BEGIN Provided records
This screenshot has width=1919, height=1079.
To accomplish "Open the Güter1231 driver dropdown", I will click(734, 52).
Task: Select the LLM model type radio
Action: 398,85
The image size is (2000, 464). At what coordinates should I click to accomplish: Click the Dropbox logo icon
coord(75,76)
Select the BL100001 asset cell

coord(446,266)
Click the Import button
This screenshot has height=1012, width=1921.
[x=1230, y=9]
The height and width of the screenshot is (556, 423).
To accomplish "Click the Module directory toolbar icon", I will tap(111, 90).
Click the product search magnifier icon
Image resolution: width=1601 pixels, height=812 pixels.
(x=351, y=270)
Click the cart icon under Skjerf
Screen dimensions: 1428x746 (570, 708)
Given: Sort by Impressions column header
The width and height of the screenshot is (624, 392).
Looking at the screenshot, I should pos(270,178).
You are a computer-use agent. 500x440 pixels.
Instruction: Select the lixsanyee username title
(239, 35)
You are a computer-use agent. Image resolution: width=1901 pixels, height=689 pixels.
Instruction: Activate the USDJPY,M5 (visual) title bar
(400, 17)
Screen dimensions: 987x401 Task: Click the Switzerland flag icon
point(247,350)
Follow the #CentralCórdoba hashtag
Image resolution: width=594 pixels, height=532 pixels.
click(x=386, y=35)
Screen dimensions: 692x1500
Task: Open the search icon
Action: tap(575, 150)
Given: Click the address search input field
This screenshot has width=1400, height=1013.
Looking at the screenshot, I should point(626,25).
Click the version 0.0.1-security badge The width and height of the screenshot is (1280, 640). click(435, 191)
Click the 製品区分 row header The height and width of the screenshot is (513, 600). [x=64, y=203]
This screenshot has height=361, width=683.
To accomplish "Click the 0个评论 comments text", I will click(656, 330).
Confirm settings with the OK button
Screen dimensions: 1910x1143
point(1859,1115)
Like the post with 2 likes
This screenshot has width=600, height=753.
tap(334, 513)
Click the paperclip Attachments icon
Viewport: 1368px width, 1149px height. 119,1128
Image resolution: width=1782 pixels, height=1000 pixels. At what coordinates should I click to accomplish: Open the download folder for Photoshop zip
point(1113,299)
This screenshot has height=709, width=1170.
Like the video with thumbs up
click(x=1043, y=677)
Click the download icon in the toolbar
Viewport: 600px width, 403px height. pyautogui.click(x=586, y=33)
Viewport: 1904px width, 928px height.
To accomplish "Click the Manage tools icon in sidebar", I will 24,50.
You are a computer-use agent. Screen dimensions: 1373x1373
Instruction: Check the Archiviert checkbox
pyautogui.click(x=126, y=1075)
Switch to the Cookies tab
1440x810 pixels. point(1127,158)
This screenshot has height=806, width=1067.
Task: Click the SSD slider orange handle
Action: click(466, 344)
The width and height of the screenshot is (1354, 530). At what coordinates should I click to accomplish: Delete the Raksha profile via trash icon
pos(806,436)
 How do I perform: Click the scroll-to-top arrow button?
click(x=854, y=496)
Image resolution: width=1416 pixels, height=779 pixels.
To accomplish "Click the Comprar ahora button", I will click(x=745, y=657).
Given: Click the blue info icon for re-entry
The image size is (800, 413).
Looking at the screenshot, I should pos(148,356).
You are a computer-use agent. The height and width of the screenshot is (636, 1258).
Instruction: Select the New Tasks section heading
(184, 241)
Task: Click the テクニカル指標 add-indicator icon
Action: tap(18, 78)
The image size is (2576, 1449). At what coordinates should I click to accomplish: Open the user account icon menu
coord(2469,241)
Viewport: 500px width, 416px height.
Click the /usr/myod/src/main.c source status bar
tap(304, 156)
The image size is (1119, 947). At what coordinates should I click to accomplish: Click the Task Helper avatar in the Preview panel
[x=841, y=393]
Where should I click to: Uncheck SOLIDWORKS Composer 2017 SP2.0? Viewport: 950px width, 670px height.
END Provided records
• Work required: Each record above is to be written out again exactly.

• Solution:
This screenshot has width=1919, height=1079.
To accomplish "Open the Güter1231 driver dropdown", I will click(734, 52).
Task: Select the LLM model type radio
Action: 398,85
The image size is (2000, 464). At what coordinates should I click to accomplish: Click the Dropbox logo icon
coord(75,76)
Select the BL100001 asset cell

coord(446,266)
Click the Import button
This screenshot has height=1012, width=1921.
[x=1230, y=9]
The height and width of the screenshot is (556, 423).
To accomplish "Click the Module directory toolbar icon", I will tap(111, 90).
Click the product search magnifier icon
Image resolution: width=1601 pixels, height=812 pixels.
(x=351, y=270)
Click the cart icon under Skjerf
Screen dimensions: 1428x746 (570, 708)
Given: Sort by Impressions column header
The width and height of the screenshot is (624, 392).
Looking at the screenshot, I should pos(270,178).
You are a computer-use agent. 500x440 pixels.
Instruction: Select the lixsanyee username title
(239, 35)
You are a computer-use agent. Image resolution: width=1901 pixels, height=689 pixels.
Instruction: Activate the USDJPY,M5 (visual) title bar
(400, 17)
Screen dimensions: 987x401 Task: Click the Switzerland flag icon
point(247,350)
Follow the #CentralCórdoba hashtag
Image resolution: width=594 pixels, height=532 pixels.
click(x=386, y=35)
Screen dimensions: 692x1500
Task: Open the search icon
Action: tap(575, 150)
Given: Click the address search input field
This screenshot has width=1400, height=1013.
Looking at the screenshot, I should point(626,25).
Click the version 0.0.1-security badge The width and height of the screenshot is (1280, 640). click(435, 191)
Click the 製品区分 row header The height and width of the screenshot is (513, 600). [x=64, y=203]
This screenshot has height=361, width=683.
To accomplish "Click the 0个评论 comments text", I will click(656, 330).
Confirm settings with the OK button
Screen dimensions: 1910x1143
point(1859,1115)
Like the post with 2 likes
This screenshot has width=600, height=753.
tap(334, 513)
Click the paperclip Attachments icon
Viewport: 1368px width, 1149px height. 119,1128
Image resolution: width=1782 pixels, height=1000 pixels. At what coordinates should I click to accomplish: Open the download folder for Photoshop zip
point(1113,299)
This screenshot has height=709, width=1170.
Like the video with thumbs up
click(x=1043, y=677)
Click the download icon in the toolbar
Viewport: 600px width, 403px height. pyautogui.click(x=586, y=33)
Viewport: 1904px width, 928px height.
To accomplish "Click the Manage tools icon in sidebar", I will 24,50.
You are a computer-use agent. Screen dimensions: 1373x1373
Instruction: Check the Archiviert checkbox
pyautogui.click(x=126, y=1075)
Switch to the Cookies tab
1440x810 pixels. point(1127,158)
This screenshot has height=806, width=1067.
Task: Click the SSD slider orange handle
Action: click(466, 344)
The width and height of the screenshot is (1354, 530). At what coordinates should I click to accomplish: Delete the Raksha profile via trash icon
pos(806,436)
 How do I perform: Click the scroll-to-top arrow button?
click(x=854, y=496)
Image resolution: width=1416 pixels, height=779 pixels.
To accomplish "Click the Comprar ahora button", I will click(x=745, y=657).
Given: Click the blue info icon for re-entry
The image size is (800, 413).
Looking at the screenshot, I should pos(148,356).
You are a computer-use agent. The height and width of the screenshot is (636, 1258).
Instruction: Select the New Tasks section heading
(184, 241)
Task: Click the テクニカル指標 add-indicator icon
Action: tap(18, 78)
The image size is (2576, 1449). At what coordinates should I click to accomplish: Open the user account icon menu
coord(2469,241)
Viewport: 500px width, 416px height.
Click the /usr/myod/src/main.c source status bar
tap(304, 156)
The image size is (1119, 947). At what coordinates should I click to accomplish: Click the Task Helper avatar in the Preview panel
[x=841, y=393]
Where should I click to: Uncheck SOLIDWORKS Composer 2017 SP2.0? Viewport: 950px width, 670px height.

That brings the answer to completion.